Whereas the Times dutifully delivered a vague request by the White House, the White House gave no heed to a far more concrete -- and therefore actionable -- request made by the press group.  The White House may have  objected to  the release of "source material" in particular, but its objection was no excuse for intransigence.  After all, the First Amendment rights of the people are not supposed to be contingent upon the opinions of an administration.

Of course, the work of checking to ensure that all Afghan informants' names had been removed from 92,000 documents sounds onerous.  Might "database size" have been grounds for the White House to have rejected the request?  Not if we consider the resources at the disposal of the administration.   As the Washington Post reminded us last week, the Obama administration has access to upwards of 800,000 Americans with security clearances working at over two dozen intelligence agencies, 1,931 private contracting firms -- not to mention the CIA, the NSA, and the Department of Defense -- any number of which could easily and efficiently have carried out this kind of request. 

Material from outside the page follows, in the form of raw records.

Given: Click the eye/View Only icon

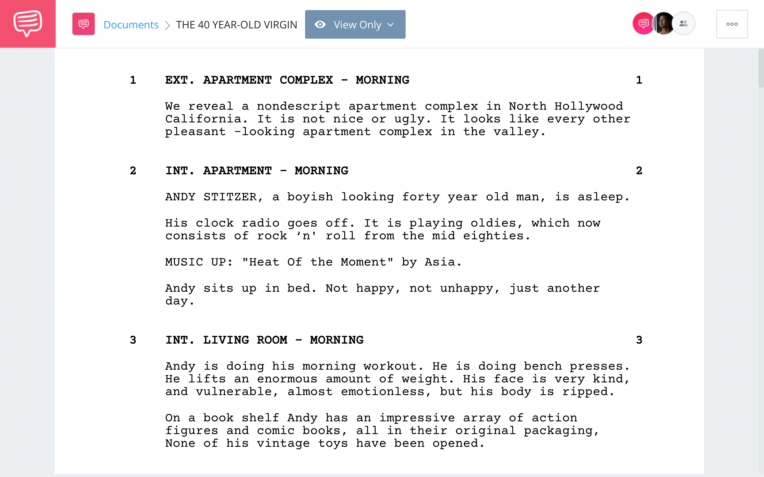Looking at the screenshot, I should [x=320, y=24].
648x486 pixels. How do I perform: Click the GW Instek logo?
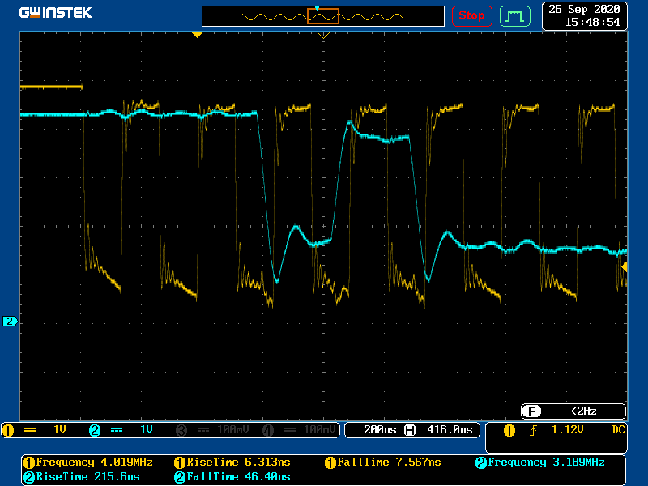(56, 13)
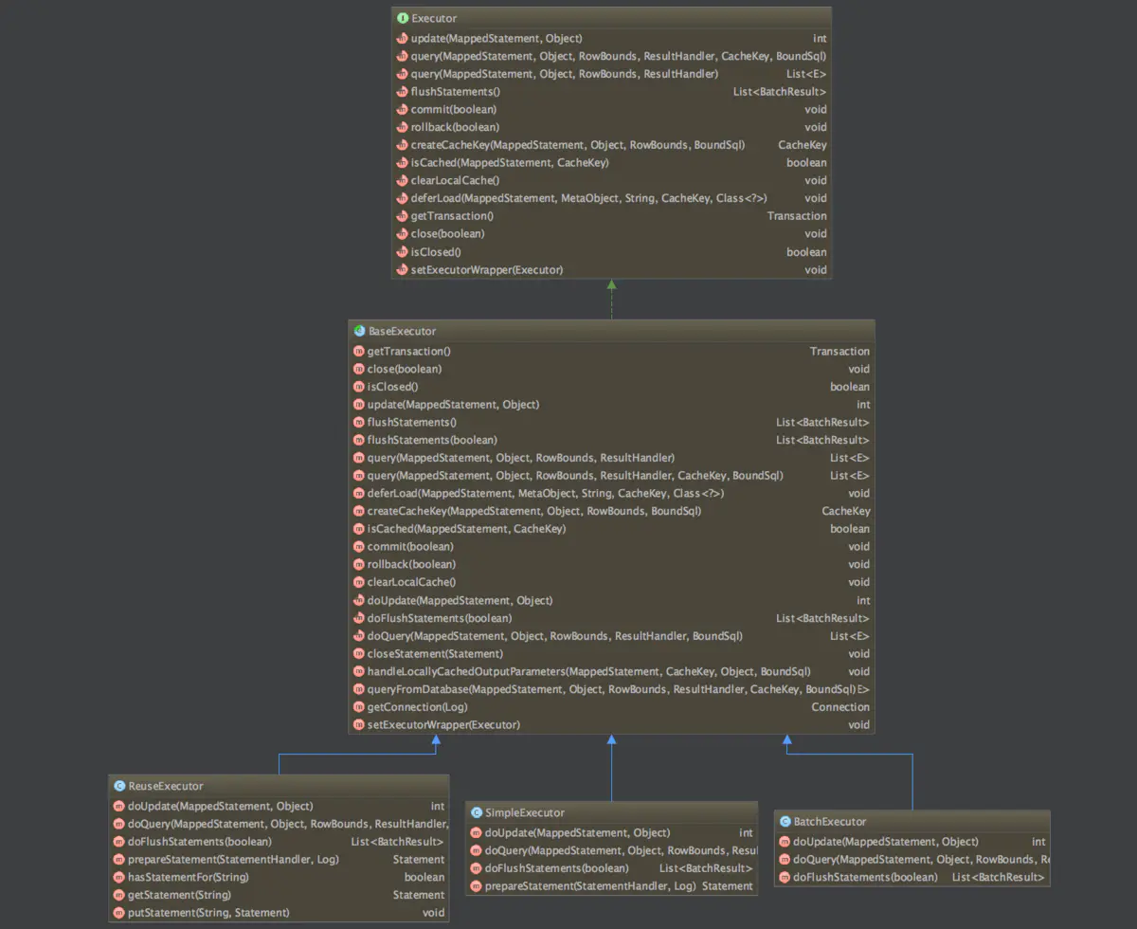The image size is (1137, 929).
Task: Click the method icon beside queryFromDatabase
Action: point(359,689)
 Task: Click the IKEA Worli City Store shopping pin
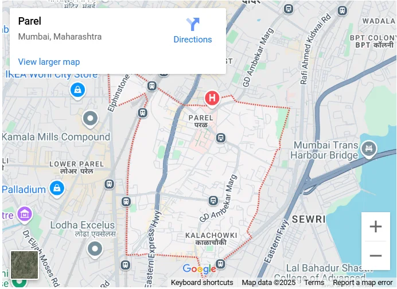tap(77, 91)
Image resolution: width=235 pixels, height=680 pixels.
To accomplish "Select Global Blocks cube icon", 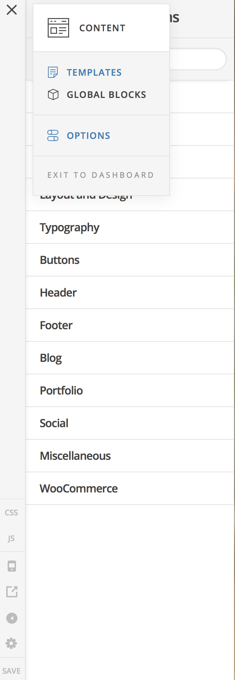I will pos(53,94).
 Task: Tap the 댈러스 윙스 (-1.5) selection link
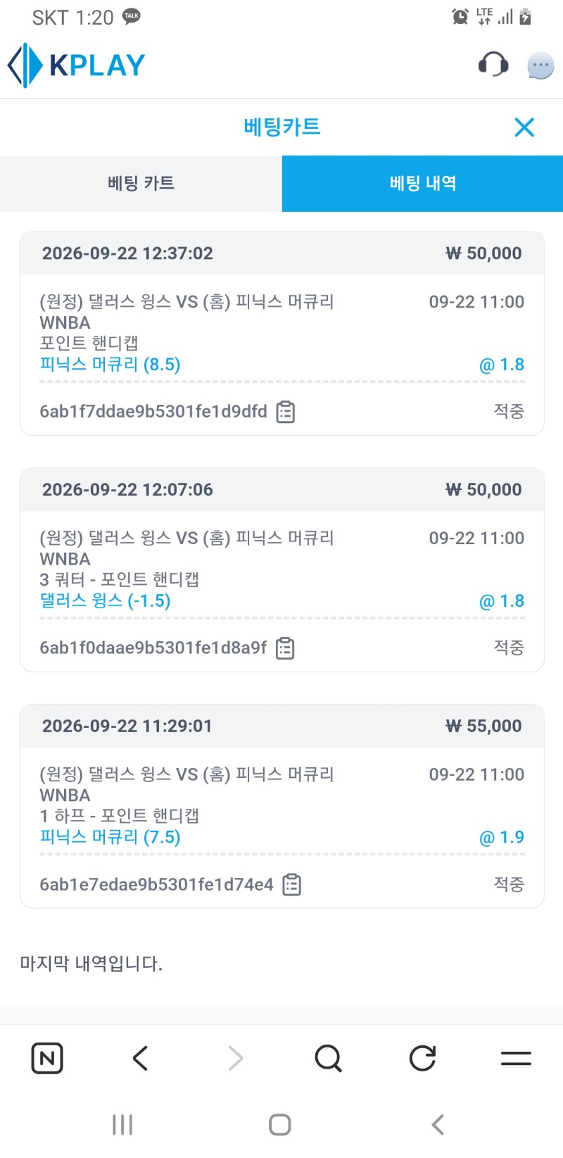point(105,601)

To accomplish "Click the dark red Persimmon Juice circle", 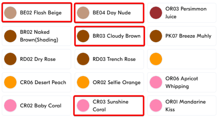I will point(156,13).
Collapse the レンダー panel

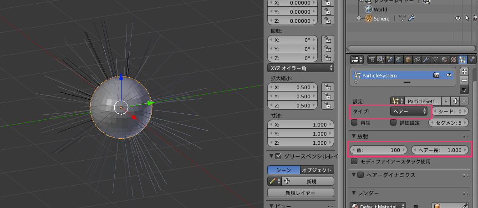pyautogui.click(x=354, y=193)
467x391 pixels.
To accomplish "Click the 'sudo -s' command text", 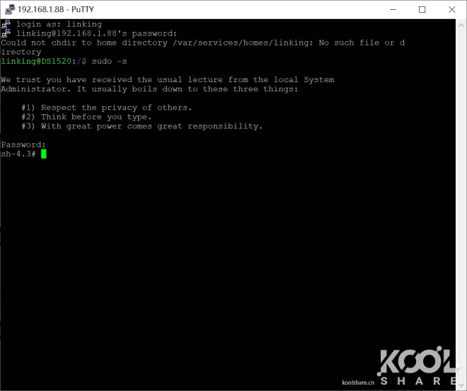I will point(109,61).
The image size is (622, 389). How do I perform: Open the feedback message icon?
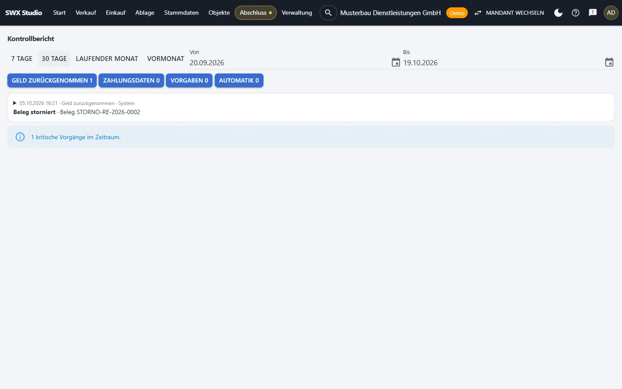click(593, 13)

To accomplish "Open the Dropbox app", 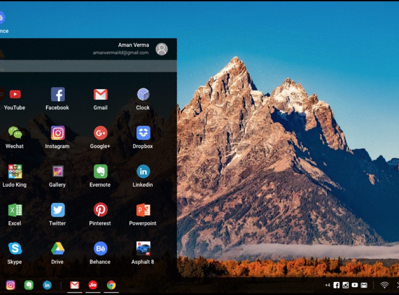I will 143,133.
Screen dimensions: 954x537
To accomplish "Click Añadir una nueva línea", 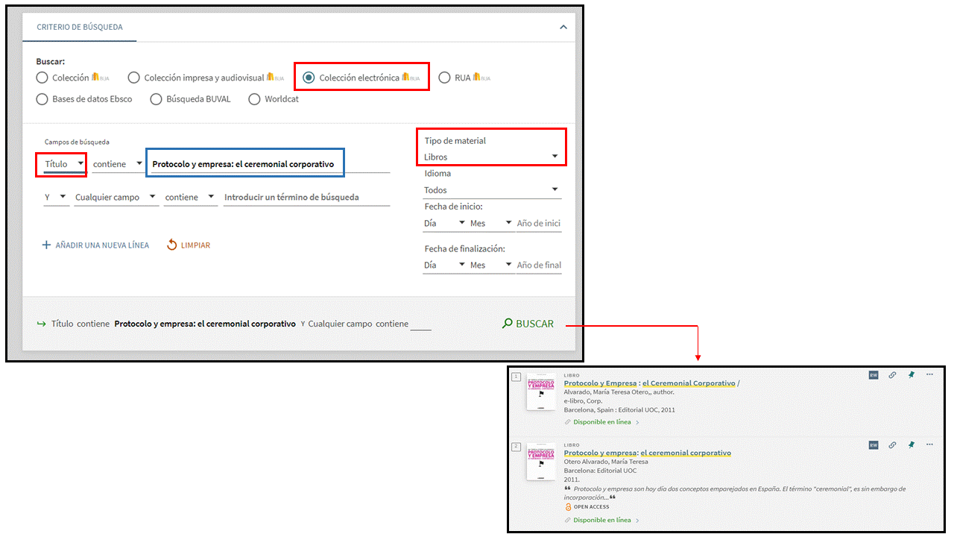I will pyautogui.click(x=95, y=245).
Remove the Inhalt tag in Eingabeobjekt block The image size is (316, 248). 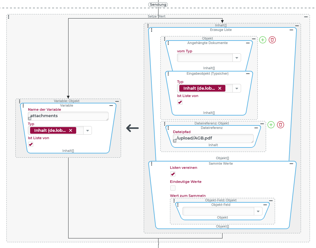(x=220, y=88)
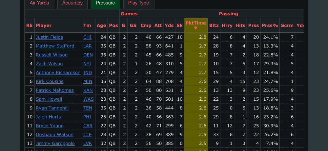Click Jimmy Garoppolo's name link

pyautogui.click(x=55, y=143)
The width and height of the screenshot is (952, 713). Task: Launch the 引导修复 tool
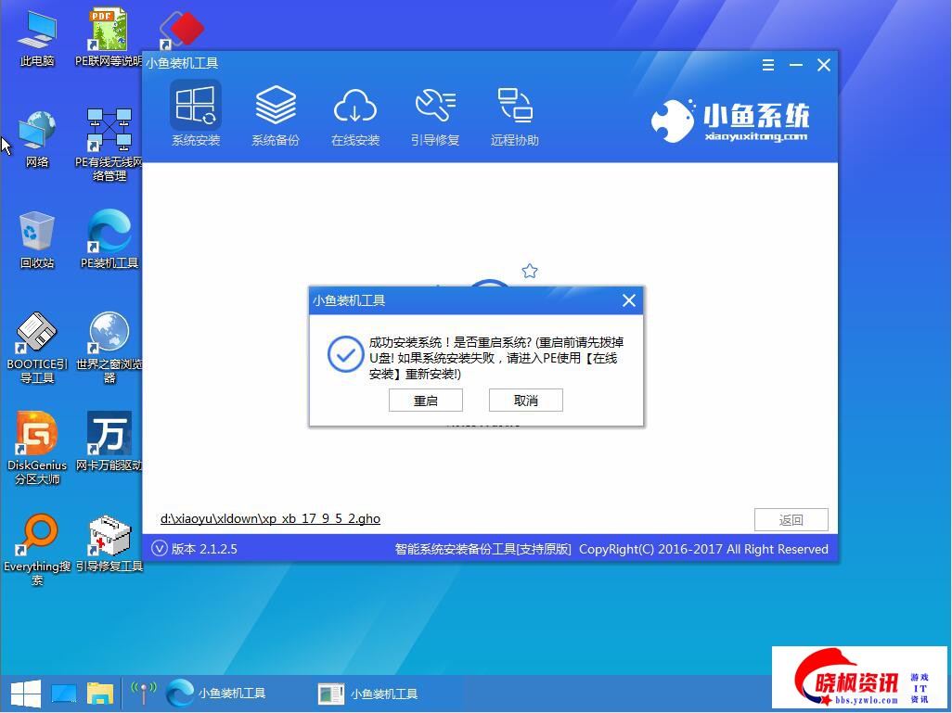click(435, 111)
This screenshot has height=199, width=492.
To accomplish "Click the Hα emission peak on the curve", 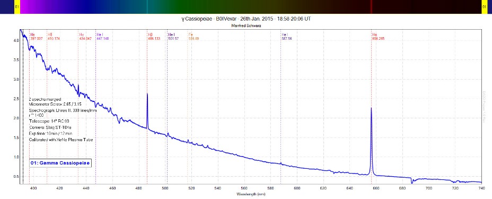I will tap(371, 108).
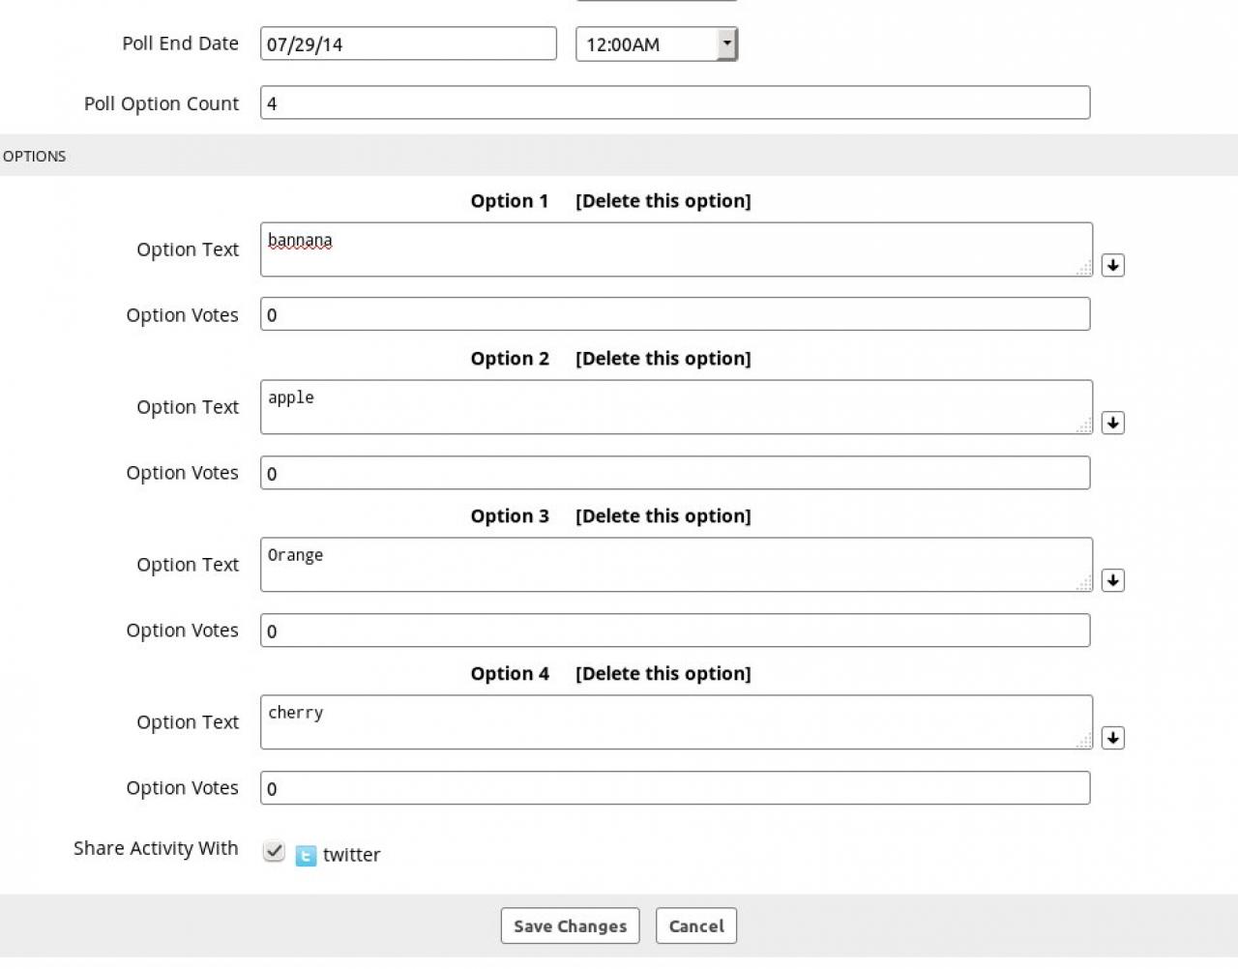Grab the resize handle of Option 1 textarea

click(x=1084, y=268)
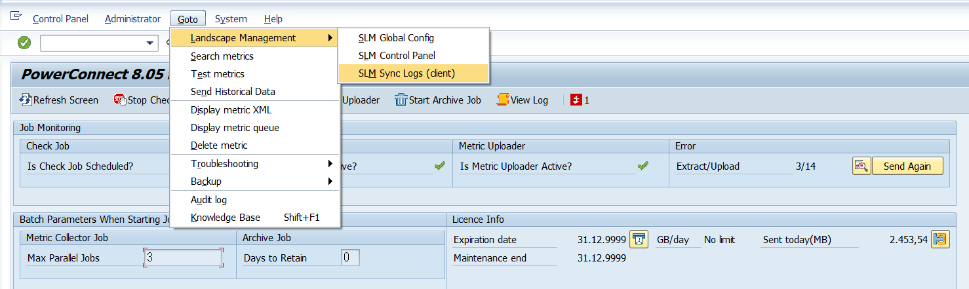Expand the Backup submenu

[x=255, y=182]
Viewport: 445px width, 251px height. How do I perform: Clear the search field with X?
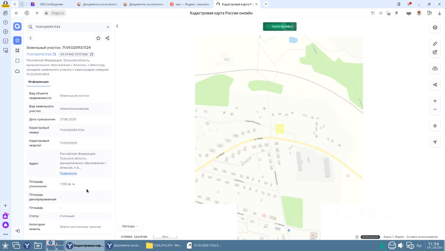point(108,27)
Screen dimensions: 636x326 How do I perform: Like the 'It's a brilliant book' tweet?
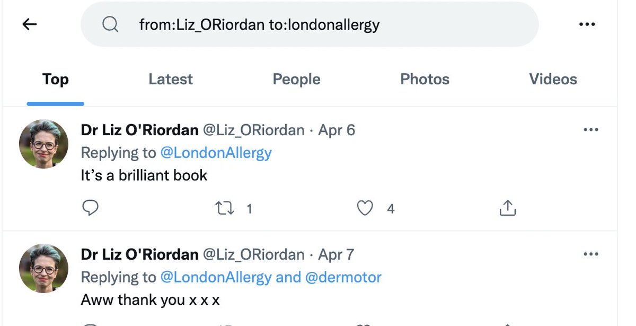pos(365,208)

The conclusion I draw is that the White House wanted to seize an opportunity to embarrass or discredit WikiLeaks more than it wanted to protect the identity -- and perhaps lives -- of any of its Afghan informants.

Saturday, July 24, 2010

US college students now major in counter-terrorism

The other day I was traveling in an airport shuttle bus out of Reagan National in Washington DC when a fellow passenger (who I will call Nancy) inquired about how I liked my new ebook reader.  I was holding the small PocketBook 360.   A marriage of Taiwanese hardware and Russian software, the device is not outstanding in terms of its specifications; but I was nevertheless won over by how the Russians had successfully pushed the compact hardware to its limits.  For example, of the various ereaders devices I have examined, this was the only one of its size that could handle pdf documents to my satisfaction.

Nancy told me that she was a college senior majoring in "national security."  Having never heard of such a major, I asked her what that entailed.

"We study national security threats."

"That sounds like political science or international relations," I said.

"Not exactly -- it's more interdisciplinary. We learn how to write national security briefings."

Some fifty thousand intelligence reports are produced each year in the United States.   I knew this because -- as it happened -- on the plane I had been reading the third installment of a groundbreaking Washington Post investigation on "The Secret Government."  So many of the facts presented in the article were simply mind-boggling:
  • Some 1,271 government organizations and 1,931 private companies work on programs related to counterterrorism, homeland security and intelligence in about 10,000 locations across the United States.
  • An estimated 854,000 people, nearly 1.5 times as many people as live in Washington, D.C., hold top-secret security clearances.
  • In Washington and the surrounding area, 33 building complexes for top-secret intelligence work are under construction or have been built since September 2001. Together they occupy the equivalent of almost three Pentagons or 22 U.S. Capitol buildings - about 17 million square feet of space.
Having read the article, I realized that Nancy's employment prospects upon graduation were boundless.  But what might the future hold in store for her country and its supposedly democratic institutions?   It occurs to me that those who had programmed my little ereader -- the Russians -- ought to know.